Records from a data source
———

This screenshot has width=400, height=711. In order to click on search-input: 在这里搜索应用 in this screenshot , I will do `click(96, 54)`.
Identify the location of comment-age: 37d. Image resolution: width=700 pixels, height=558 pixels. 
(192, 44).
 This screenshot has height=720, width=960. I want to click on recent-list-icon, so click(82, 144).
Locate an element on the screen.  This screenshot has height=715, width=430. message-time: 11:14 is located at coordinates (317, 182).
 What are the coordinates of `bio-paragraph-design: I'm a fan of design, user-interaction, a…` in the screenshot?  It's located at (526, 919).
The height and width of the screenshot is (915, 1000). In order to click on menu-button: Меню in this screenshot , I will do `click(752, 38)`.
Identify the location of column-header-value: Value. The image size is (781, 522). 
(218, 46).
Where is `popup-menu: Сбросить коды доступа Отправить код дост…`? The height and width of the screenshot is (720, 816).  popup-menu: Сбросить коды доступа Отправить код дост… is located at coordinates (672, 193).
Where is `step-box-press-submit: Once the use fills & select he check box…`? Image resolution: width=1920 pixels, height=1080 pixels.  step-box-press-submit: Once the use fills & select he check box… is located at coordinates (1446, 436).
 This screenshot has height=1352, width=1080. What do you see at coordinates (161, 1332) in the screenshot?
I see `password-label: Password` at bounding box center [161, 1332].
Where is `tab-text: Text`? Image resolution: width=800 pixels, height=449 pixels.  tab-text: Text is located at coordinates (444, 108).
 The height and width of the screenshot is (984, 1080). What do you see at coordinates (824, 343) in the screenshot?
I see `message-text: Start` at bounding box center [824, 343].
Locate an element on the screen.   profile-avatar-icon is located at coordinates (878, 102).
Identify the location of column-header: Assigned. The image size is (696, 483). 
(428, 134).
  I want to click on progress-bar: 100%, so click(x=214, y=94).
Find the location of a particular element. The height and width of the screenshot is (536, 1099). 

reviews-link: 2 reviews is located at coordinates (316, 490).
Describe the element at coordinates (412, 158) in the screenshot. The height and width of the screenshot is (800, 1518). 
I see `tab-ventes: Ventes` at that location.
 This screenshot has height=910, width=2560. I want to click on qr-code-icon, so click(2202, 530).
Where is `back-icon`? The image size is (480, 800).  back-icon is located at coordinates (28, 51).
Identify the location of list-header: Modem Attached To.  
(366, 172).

———

# Task item
Copy out every line of the material that contains the string "will", matching case exactly.

# Task answer
This screenshot has width=400, height=711. In order to click on search-input: 在这里搜索应用 in this screenshot , I will do `click(96, 54)`.
The height and width of the screenshot is (915, 1000). In order to click on menu-button: Меню in this screenshot , I will do `click(752, 38)`.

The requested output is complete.